### [RECORDS PROVIDED]
┌────────

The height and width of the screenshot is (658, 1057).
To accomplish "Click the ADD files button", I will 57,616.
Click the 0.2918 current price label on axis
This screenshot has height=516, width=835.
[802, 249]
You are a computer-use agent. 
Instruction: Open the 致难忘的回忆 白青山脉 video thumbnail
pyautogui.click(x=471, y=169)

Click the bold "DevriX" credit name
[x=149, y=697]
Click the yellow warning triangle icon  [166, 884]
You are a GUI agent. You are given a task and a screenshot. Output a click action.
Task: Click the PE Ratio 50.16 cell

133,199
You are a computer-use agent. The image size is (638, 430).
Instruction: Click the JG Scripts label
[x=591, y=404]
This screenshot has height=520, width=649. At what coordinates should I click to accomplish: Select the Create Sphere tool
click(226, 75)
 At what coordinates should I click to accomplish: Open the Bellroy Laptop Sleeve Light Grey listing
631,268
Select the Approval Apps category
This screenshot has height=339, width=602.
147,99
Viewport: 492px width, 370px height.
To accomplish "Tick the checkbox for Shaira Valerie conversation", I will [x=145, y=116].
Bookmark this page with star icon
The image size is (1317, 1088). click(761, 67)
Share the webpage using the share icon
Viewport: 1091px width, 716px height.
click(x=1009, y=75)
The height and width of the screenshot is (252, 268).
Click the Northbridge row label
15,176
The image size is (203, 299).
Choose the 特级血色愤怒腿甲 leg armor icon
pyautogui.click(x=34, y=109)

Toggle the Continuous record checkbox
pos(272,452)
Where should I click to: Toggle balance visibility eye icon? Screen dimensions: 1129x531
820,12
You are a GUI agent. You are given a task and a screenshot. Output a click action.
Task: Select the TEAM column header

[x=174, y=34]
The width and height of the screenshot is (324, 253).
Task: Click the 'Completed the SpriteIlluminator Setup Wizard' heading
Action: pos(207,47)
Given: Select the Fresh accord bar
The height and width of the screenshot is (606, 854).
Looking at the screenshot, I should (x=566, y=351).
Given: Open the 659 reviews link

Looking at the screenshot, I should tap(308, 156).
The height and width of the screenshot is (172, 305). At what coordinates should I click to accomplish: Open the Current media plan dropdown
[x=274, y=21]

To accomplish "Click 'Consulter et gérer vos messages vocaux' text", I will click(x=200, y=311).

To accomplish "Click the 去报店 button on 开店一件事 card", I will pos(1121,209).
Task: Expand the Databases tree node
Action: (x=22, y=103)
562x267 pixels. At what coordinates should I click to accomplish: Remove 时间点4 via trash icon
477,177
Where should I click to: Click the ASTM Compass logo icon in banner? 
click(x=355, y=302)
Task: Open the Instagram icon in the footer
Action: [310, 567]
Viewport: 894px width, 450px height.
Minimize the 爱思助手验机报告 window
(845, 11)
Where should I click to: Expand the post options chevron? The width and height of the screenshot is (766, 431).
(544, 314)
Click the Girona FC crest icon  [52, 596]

└────────

### [WHAT THE TASK REQUIRES]
Using the entries above, please restate each one word for word.

### [ANSWER TO THIS PROBLEM]
The height and width of the screenshot is (658, 1057).
To accomplish "Click the ADD files button", I will 57,616.
Click the 0.2918 current price label on axis
This screenshot has height=516, width=835.
[802, 249]
You are a computer-use agent. 
Instruction: Open the 致难忘的回忆 白青山脉 video thumbnail
pyautogui.click(x=471, y=169)

Click the bold "DevriX" credit name
[x=149, y=697]
Click the yellow warning triangle icon  [166, 884]
You are a GUI agent. You are given a task and a screenshot. Output a click action.
Task: Click the PE Ratio 50.16 cell

133,199
You are a computer-use agent. The image size is (638, 430).
Instruction: Click the JG Scripts label
[x=591, y=404]
This screenshot has height=520, width=649. At what coordinates should I click to accomplish: Select the Create Sphere tool
click(226, 75)
 At what coordinates should I click to accomplish: Open the Bellroy Laptop Sleeve Light Grey listing
631,268
Select the Approval Apps category
This screenshot has height=339, width=602.
147,99
Viewport: 492px width, 370px height.
To accomplish "Tick the checkbox for Shaira Valerie conversation", I will [x=145, y=116].
Bookmark this page with star icon
The image size is (1317, 1088). click(761, 67)
Share the webpage using the share icon
Viewport: 1091px width, 716px height.
click(x=1009, y=75)
The height and width of the screenshot is (252, 268).
Click the Northbridge row label
15,176
The image size is (203, 299).
Choose the 特级血色愤怒腿甲 leg armor icon
pyautogui.click(x=34, y=109)

Toggle the Continuous record checkbox
pos(272,452)
Where should I click to: Toggle balance visibility eye icon? Screen dimensions: 1129x531
820,12
You are a GUI agent. You are given a task and a screenshot. Output a click action.
Task: Select the TEAM column header

[x=174, y=34]
The width and height of the screenshot is (324, 253).
Task: Click the 'Completed the SpriteIlluminator Setup Wizard' heading
Action: pos(207,47)
Given: Select the Fresh accord bar
The height and width of the screenshot is (606, 854).
Looking at the screenshot, I should (x=566, y=351).
Given: Open the 659 reviews link

Looking at the screenshot, I should tap(308, 156).
The height and width of the screenshot is (172, 305). At what coordinates should I click to accomplish: Open the Current media plan dropdown
[x=274, y=21]

To accomplish "Click 'Consulter et gérer vos messages vocaux' text", I will click(x=200, y=311).

To accomplish "Click the 去报店 button on 开店一件事 card", I will pos(1121,209).
Task: Expand the Databases tree node
Action: (x=22, y=103)
562x267 pixels. At what coordinates should I click to accomplish: Remove 时间点4 via trash icon
477,177
Where should I click to: Click the ASTM Compass logo icon in banner? 
click(x=355, y=302)
Task: Open the Instagram icon in the footer
Action: [310, 567]
Viewport: 894px width, 450px height.
Minimize the 爱思助手验机报告 window
(845, 11)
Where should I click to: Expand the post options chevron? The width and height of the screenshot is (766, 431).
(544, 314)
Click the Girona FC crest icon  [52, 596]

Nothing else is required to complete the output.